The battle, which lasted more than two hours, started at about 6:30 am (0230 GMT) in north-west Fallujah when between 20 and 30 fighters fired on the marines with guns and rocket-propelled grenades, the US-led coalition said in a statement.
US forces called in helicopters during the clash, which occurred despite a deal Monday between the coalition and civic mediators in Fallujah to continue an uneasy cease-fire.
"Helicopter crews reported nine enemy killed and an unknown number wounded," said the statement. "Marines suffered three wounded, two of whom were evacuated."
The coalition said the clashes between US troops and the insurgents were threatening to derail peace initiatives in the city, with three breaches of the cease-fire in 24 hours.
The deal announced Monday was intended to allow for the return of thousands of families who early this month fled fighting in the city, which according to hospital sources killed some 600 Iraqis.
Earlier Wednesday explosions and gunfire were heard as only seven Iraqi families were allowed to return to their homes in this Sunni Muslim city which has been under US marine siege for more than two weeks, an AFP correspondent on the scene reported.
The marines let 50 families in Tuesday and pledged to allow another 50 to enter Wednesday and the same number the next day under an accord reached by US-led coalition officials and civic officials mediating an end to the fighting.
DANISH BUSINESSMAN FOUND DEAD: A Danish businessman kidnapped in Iraq last week has been found dead, the Danish foreign ministry said in Copenhagen on Wednesday.
The man was captured by unidentified attackers while travelling with an Iraqi driver and a Dane of Iraqi origin on a road near the village of Al Taji outside Baghdad.
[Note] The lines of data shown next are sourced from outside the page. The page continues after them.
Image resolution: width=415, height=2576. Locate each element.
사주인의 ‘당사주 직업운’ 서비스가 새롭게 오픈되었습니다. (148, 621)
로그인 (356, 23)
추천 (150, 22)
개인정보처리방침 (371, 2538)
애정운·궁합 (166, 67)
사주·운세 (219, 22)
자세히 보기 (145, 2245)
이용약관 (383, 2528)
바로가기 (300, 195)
The two others were not taken hostage.
"The ministry was informed overnight by coalition authorities that the Danish national was found dead by Iraqi police on April 12, 2004," a foreign ministry statement said.
It said the Danish government had no further details about the man's death nor information about his killers. It was initially reported that the man was captured on April 13, but the foreign ministry now said that he was taken on April 11.